126. Bu (İslâm dîni) ise, Rabbinin dosdoğru bir yoludur. İbret alacak bir kavim için âyetleri gerçekten iyice açıkladık.
127. Onlar için Rableri katında selâmet yurdu (Cennet) vardır ve O (Allah), yapmakta oldukları (sâlih ameller) sebebiyle onların dostudur.
128. Ve (Allah) o gün, onları hep berâber bir araya getirecektir. (Kendilerine:) 'Ey cinler (tâifesinden olan şeytanlar) topluluğu! Şübhesiz ki (siz,) insanlardan (inkâr edenlerin sayısını) çoğaltmak istediniz!' (denilecek). Onların insanlardan olan dostları ise diyecek ki: 'Rabbimiz! (Doğrusu biz) birbirimizden faydalandık ve bize takdîr ettiğin ecelimize ulaştık!' (O da) şöyle buyuracak: 'Allah’ın dilediği müstesnâ, içinde ebediyen kalıcı kimseler olarak, varacağınız yer ateştir!' Şübhesiz ki Rabbin, Hakîm (her işi hikmetli olan)dır, Alîm(herşeyi hakkıyla bilen)dir.
129. İşte böylece kazanmakta oldukları (günahlar) yüzünden, zâlimlerin bazılarını bazılarına dost ederiz.

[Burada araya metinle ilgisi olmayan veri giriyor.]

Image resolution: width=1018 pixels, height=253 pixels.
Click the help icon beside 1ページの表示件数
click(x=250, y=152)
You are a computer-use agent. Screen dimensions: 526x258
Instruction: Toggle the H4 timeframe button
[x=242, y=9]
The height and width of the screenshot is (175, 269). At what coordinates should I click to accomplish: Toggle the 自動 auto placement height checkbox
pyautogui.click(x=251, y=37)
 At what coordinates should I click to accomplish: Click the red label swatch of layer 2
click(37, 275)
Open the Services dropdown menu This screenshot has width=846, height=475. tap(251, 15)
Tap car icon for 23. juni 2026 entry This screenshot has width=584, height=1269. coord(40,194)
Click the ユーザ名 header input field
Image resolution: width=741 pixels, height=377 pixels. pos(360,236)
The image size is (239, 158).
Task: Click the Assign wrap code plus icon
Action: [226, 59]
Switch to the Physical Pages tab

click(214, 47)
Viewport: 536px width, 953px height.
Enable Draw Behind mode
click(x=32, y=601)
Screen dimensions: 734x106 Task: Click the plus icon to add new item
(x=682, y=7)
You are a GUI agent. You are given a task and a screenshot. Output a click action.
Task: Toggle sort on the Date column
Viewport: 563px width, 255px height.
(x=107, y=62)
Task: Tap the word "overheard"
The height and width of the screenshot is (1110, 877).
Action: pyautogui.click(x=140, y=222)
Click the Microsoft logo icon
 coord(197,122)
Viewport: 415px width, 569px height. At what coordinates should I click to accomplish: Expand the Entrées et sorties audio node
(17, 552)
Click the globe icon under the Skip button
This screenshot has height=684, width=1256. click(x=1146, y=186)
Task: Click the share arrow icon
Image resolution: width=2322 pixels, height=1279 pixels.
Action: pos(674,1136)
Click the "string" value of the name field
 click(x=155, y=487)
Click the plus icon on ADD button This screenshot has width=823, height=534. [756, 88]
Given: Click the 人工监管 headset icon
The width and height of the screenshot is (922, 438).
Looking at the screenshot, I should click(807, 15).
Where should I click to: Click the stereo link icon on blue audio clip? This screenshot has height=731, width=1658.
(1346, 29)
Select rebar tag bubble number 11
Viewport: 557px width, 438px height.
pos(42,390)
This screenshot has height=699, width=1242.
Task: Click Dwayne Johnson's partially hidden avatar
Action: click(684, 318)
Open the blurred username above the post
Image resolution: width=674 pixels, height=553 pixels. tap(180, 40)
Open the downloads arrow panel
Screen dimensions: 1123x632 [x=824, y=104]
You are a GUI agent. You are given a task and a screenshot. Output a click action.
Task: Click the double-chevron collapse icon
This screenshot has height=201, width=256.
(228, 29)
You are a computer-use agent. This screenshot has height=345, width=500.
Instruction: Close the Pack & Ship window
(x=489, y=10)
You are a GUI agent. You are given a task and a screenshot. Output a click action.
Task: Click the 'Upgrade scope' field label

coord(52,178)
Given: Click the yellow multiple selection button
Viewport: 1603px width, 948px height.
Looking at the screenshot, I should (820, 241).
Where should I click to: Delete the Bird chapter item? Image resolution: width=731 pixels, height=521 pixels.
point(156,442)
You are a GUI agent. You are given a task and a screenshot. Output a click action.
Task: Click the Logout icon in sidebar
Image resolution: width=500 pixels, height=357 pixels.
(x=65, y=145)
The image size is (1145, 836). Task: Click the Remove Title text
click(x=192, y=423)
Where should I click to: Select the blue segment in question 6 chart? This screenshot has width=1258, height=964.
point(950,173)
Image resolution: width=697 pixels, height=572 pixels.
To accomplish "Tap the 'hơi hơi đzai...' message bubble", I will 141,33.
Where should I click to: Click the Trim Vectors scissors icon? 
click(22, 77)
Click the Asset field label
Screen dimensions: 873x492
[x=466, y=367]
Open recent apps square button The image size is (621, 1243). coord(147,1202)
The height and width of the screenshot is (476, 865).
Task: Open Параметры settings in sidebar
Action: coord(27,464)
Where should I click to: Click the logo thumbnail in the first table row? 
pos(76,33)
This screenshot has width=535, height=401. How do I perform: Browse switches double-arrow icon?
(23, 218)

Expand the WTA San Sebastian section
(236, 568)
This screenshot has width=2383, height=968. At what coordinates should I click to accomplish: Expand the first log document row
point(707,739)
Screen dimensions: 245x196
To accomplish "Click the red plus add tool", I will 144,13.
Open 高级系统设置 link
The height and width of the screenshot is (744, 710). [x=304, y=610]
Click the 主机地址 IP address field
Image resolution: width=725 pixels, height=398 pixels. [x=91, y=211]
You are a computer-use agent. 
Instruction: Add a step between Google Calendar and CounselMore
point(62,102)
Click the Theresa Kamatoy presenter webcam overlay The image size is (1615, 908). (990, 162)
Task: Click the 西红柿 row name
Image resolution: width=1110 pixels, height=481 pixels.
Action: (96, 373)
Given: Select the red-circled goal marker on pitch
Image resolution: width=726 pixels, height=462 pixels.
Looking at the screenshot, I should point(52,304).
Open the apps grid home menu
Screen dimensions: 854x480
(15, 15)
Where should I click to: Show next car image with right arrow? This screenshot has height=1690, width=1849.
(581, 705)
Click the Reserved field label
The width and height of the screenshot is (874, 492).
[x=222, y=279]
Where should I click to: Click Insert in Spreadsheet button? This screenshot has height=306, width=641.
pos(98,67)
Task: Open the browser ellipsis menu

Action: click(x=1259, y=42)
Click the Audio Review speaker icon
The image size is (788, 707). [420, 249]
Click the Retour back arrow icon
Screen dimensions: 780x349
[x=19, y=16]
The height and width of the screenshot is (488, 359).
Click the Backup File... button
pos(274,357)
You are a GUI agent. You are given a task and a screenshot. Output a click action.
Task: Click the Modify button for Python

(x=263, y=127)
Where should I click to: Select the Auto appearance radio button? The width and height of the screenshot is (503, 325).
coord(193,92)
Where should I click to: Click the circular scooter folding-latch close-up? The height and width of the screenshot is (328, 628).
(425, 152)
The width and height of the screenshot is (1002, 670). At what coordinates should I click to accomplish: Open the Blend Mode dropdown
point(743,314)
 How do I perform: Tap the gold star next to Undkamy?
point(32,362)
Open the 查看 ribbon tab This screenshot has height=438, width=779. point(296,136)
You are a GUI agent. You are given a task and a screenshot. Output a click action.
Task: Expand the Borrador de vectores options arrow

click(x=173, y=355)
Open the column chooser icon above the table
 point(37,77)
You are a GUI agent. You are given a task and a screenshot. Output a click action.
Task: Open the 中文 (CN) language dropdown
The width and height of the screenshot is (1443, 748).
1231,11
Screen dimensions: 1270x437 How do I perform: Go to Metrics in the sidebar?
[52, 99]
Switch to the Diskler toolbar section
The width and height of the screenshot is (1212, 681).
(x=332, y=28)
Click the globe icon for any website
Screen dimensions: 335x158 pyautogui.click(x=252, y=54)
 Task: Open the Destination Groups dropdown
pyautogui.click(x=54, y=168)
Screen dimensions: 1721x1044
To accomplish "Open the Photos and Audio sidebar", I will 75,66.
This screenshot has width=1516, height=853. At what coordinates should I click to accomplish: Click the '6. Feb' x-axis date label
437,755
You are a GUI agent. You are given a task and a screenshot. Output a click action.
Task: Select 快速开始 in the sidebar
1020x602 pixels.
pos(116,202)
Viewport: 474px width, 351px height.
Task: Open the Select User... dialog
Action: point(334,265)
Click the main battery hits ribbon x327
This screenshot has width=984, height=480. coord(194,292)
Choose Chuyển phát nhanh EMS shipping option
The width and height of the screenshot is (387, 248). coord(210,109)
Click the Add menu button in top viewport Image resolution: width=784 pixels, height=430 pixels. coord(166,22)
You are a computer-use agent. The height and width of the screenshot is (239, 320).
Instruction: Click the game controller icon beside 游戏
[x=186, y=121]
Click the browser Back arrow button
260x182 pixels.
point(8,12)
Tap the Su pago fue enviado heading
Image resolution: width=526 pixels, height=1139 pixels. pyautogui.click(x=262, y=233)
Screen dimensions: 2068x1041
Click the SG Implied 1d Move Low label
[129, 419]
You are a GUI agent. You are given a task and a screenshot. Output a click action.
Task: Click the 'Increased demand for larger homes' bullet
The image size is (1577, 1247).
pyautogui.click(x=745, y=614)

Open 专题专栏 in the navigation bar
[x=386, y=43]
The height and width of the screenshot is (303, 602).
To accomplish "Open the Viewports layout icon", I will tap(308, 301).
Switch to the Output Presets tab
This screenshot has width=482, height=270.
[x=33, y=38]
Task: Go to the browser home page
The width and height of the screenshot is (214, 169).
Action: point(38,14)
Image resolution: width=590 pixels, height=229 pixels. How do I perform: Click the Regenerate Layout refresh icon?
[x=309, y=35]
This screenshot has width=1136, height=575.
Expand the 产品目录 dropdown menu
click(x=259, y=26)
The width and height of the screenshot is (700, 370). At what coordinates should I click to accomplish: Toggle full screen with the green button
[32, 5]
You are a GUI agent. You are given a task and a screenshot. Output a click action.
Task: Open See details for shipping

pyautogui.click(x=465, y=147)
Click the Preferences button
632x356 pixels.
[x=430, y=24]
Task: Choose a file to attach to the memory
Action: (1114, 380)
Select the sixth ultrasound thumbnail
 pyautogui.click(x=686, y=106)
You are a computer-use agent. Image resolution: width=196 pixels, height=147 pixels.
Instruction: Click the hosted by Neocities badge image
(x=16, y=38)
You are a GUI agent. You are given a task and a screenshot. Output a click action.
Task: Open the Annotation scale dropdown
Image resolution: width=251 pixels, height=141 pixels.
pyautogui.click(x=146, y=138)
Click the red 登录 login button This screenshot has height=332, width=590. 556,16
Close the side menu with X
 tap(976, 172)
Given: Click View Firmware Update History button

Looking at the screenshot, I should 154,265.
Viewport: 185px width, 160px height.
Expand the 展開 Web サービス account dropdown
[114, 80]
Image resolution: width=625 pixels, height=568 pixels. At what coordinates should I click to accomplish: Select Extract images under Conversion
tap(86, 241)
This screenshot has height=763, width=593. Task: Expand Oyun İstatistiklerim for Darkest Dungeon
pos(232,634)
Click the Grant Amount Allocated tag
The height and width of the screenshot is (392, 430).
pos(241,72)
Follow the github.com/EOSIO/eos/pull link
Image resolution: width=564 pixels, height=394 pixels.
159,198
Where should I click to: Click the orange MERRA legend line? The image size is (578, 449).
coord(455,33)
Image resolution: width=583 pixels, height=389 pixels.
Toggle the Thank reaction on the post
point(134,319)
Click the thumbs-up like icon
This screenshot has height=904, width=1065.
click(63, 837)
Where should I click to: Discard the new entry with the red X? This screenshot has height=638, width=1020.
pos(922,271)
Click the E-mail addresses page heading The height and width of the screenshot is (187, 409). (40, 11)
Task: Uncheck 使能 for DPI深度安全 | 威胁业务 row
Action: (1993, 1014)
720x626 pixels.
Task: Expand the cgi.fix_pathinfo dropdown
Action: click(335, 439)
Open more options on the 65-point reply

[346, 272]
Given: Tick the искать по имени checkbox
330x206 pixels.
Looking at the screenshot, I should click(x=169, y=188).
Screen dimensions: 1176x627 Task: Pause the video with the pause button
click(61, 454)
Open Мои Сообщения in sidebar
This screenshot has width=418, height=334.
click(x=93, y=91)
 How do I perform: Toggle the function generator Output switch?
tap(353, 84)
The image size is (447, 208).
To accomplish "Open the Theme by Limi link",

130. (O gün onlara:) 'Ey cin ve insan topluluğu! İçinizden, size âyetlerimi anlatan ve sizi bu gününüzle karşılaşmaktan korkutan peygamberler gelmedi mi?' (denilecek de onlar:) 'Kendi aleyhimize şâhidlik ederiz (ki geldi)!' diyecekler; dünya hayâtı onları aldatmıştı ve gerçekten kendilerinin kâfir kimseler olduklarına dâir kendi aleyhlerine şâhidlik ettiler.
131. Bu (peygamberlerin gönderilmesi) şundandır ki, Rabbin, ahâlisi (yaptıkları işin mes’ûliyetinden) habersiz kimseler iken (bir peygamber göndermeden) şehirleri (halkın işledikleri) zulüm sebebiyle helâk edici değildir!